New study indicates that anxiety is hereditary

Following a recent study carried out by researchers at the University of Wisconsin-Madison, it has been shown that anxious parents are more likely to have nervous children that are also prone to periods of depression.

The study, which assessed behaviour patterns of 600 rhesus monkeys, from a multi-generational family, showed that the overactive brain circuit often associated with anxiety disorders is passed from one generation to the next.

The young monkeys were exposed to a mildly threatening situation in which a stranger was near to them but not making eye contact – a situation that a child could also be expected to encounter in their daily life.

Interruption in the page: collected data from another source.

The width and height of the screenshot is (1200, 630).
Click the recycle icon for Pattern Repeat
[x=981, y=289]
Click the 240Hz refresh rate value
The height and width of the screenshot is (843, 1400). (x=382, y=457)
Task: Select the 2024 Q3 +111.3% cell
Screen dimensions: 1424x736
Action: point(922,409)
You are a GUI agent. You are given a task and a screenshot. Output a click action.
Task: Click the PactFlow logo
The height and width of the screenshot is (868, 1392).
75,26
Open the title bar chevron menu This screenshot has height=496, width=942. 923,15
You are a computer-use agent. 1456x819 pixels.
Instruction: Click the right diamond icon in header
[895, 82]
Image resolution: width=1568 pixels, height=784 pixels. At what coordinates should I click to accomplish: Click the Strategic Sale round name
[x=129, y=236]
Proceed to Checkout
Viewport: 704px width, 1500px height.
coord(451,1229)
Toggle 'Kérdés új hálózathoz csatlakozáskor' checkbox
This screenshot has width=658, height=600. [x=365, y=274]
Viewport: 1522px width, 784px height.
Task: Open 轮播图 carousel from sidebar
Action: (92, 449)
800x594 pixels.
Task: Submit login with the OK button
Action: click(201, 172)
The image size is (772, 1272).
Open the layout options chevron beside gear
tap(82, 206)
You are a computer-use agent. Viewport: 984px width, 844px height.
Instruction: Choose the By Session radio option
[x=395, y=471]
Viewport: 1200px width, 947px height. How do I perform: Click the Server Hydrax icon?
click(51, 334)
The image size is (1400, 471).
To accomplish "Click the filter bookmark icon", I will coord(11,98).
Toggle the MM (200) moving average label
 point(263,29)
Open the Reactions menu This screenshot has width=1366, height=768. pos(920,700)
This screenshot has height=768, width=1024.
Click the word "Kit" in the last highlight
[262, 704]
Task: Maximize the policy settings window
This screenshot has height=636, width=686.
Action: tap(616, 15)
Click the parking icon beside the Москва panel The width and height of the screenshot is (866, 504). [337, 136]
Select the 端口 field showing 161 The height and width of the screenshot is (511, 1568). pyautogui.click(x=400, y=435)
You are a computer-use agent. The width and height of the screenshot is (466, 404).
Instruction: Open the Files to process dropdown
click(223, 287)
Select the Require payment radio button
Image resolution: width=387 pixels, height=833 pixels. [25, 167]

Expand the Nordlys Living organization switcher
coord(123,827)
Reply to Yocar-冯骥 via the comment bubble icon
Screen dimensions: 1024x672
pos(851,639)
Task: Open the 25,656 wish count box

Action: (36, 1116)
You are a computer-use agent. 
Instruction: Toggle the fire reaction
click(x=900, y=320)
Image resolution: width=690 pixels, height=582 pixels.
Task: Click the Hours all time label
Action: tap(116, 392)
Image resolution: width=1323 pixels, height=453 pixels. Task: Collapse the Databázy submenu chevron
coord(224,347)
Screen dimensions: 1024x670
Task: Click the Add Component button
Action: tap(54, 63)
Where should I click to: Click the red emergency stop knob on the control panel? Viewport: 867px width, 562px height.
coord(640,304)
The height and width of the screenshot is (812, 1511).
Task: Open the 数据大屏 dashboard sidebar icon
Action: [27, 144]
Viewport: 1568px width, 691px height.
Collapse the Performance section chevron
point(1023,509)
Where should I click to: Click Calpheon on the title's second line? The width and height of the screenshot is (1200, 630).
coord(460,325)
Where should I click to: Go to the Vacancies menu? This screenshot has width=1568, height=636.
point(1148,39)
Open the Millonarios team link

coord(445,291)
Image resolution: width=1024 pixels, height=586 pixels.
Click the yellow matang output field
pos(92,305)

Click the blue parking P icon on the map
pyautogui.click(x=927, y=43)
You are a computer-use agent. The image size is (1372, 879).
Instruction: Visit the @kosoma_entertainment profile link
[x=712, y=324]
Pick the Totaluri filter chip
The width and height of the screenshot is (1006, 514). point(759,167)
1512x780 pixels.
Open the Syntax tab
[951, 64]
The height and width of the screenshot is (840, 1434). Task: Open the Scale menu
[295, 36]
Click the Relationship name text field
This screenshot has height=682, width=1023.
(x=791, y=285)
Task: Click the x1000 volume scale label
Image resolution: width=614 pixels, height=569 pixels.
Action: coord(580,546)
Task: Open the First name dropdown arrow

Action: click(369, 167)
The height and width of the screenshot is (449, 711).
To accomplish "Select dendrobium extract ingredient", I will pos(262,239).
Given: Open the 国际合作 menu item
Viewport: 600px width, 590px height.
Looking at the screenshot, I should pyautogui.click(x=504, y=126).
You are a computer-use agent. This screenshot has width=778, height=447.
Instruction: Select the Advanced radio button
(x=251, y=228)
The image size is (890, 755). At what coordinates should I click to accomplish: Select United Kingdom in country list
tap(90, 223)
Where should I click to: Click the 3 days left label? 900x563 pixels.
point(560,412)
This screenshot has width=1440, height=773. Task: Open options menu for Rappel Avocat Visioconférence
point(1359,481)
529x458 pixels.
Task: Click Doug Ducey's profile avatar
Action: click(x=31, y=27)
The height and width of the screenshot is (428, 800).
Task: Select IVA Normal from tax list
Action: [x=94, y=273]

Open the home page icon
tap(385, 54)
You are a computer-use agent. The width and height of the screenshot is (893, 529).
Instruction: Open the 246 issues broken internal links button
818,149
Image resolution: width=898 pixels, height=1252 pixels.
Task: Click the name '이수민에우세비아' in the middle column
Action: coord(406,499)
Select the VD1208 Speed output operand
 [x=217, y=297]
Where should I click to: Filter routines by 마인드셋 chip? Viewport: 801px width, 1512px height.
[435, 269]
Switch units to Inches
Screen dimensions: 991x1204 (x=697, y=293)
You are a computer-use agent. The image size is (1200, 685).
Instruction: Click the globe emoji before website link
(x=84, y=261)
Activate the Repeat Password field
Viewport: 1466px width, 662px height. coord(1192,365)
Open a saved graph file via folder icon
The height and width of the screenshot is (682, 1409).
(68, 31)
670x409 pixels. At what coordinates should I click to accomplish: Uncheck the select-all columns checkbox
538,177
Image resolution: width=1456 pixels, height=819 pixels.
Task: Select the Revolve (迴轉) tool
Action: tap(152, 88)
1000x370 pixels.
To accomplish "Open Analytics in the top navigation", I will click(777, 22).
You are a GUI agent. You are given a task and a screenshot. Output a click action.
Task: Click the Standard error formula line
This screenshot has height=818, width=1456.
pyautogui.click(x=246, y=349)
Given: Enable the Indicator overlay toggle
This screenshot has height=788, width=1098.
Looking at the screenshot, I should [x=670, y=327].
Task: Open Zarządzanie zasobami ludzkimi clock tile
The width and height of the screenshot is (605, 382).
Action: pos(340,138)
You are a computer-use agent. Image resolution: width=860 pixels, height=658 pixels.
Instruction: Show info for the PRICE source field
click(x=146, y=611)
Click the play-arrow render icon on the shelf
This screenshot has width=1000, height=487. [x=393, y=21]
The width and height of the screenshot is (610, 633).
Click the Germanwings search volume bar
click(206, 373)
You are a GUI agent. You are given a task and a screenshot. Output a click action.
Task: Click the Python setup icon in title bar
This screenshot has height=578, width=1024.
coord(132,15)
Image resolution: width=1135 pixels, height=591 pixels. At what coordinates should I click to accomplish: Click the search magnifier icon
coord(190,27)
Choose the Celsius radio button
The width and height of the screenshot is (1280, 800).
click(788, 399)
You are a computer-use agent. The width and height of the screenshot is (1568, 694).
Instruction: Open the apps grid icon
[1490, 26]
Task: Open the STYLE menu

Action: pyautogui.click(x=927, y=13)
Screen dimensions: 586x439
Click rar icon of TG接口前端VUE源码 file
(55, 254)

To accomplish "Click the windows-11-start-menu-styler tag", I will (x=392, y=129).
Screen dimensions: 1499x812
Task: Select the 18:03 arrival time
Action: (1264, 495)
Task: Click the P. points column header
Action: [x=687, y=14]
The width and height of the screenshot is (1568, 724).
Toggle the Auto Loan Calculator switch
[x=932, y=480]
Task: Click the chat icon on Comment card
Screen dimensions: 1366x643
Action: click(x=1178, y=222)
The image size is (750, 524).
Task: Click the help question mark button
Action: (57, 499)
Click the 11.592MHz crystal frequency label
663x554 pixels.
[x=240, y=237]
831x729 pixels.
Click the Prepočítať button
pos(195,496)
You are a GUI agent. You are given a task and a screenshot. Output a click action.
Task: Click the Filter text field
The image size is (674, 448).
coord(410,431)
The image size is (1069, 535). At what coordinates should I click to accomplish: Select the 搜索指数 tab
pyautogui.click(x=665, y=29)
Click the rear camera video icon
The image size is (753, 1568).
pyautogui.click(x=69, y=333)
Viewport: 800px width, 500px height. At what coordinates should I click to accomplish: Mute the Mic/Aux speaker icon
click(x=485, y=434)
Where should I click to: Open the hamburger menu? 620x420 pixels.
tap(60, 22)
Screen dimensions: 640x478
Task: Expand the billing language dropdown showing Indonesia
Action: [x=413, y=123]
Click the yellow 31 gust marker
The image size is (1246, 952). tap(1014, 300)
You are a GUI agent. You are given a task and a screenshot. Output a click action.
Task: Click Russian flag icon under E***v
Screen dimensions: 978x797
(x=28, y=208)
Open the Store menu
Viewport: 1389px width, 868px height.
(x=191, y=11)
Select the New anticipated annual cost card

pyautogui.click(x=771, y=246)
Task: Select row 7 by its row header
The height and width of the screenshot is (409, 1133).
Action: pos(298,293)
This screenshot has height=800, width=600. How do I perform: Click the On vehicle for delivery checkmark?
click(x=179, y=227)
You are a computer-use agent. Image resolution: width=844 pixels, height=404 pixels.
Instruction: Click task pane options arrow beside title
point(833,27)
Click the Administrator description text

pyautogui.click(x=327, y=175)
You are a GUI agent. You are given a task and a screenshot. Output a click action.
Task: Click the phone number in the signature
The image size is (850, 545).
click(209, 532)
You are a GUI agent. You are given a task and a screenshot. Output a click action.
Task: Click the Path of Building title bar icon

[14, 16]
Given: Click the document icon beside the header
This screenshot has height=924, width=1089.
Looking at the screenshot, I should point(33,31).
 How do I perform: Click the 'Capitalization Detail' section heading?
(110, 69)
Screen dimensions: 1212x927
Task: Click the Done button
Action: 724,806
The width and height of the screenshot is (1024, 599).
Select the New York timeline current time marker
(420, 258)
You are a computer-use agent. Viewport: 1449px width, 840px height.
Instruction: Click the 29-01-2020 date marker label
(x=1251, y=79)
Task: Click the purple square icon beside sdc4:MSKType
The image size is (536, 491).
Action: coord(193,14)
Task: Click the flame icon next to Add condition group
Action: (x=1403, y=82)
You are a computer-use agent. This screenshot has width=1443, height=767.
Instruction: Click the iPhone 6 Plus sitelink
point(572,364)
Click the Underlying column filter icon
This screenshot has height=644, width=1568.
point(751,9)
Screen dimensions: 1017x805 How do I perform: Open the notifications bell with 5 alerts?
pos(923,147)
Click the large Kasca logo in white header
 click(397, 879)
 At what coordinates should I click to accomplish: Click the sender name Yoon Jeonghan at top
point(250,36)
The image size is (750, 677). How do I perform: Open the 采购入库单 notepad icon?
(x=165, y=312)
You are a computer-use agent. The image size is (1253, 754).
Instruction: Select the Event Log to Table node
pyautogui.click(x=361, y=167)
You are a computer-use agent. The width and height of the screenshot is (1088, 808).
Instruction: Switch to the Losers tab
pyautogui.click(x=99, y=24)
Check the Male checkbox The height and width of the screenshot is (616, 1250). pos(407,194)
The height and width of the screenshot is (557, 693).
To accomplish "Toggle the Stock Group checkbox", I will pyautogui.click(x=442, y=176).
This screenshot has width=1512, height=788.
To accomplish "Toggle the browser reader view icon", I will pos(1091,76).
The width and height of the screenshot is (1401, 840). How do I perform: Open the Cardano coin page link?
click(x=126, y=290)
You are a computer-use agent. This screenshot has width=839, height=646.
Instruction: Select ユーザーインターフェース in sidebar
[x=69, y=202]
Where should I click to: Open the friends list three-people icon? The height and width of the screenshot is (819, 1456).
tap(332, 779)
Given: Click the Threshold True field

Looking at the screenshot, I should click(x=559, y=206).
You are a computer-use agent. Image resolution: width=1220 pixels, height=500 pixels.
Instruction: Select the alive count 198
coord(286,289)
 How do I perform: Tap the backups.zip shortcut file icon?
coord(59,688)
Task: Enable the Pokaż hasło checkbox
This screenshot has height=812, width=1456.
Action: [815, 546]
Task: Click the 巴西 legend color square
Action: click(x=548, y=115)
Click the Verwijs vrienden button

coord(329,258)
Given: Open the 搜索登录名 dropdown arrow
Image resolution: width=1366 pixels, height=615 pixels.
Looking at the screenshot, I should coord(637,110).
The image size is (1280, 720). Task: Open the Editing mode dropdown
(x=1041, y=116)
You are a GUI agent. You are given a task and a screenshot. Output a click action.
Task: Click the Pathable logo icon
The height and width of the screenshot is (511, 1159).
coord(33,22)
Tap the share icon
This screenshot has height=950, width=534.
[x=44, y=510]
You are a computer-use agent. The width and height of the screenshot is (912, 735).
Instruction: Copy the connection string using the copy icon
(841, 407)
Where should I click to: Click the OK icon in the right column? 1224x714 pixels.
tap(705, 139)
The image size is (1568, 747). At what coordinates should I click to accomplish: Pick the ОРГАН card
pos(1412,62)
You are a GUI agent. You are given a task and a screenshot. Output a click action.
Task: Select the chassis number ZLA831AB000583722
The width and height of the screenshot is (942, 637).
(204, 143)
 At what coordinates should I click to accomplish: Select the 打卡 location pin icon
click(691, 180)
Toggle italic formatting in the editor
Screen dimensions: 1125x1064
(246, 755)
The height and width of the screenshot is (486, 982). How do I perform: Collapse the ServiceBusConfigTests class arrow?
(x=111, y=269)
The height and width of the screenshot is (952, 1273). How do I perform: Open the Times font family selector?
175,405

While in the situation, the team identified areas of the brain in which increased metabolism predicted each individual monkey’s level of anxiety.

They used imaging methods commonly used in humans, including positron emission tomography (PET) to achieve this.

Dr Andrew Fox, Dr Ned Kalin and their colleagues working on the study discovered that approximately 35 per cent of variation in anxiety-like tendencies were due to participants’ genetic history.

Senior author of the study Dr Kalin, said: “This is a big step in understanding the neural underpinnings of inherited anxiety and begins to give us more selective targets for treatment.”

The study has been published in the journal Proceedings of the National Academy of Sciences (PNAS), and more information regarding the brain areas affected by hereditary genes, and how they can result in anxiety, is available in the publication.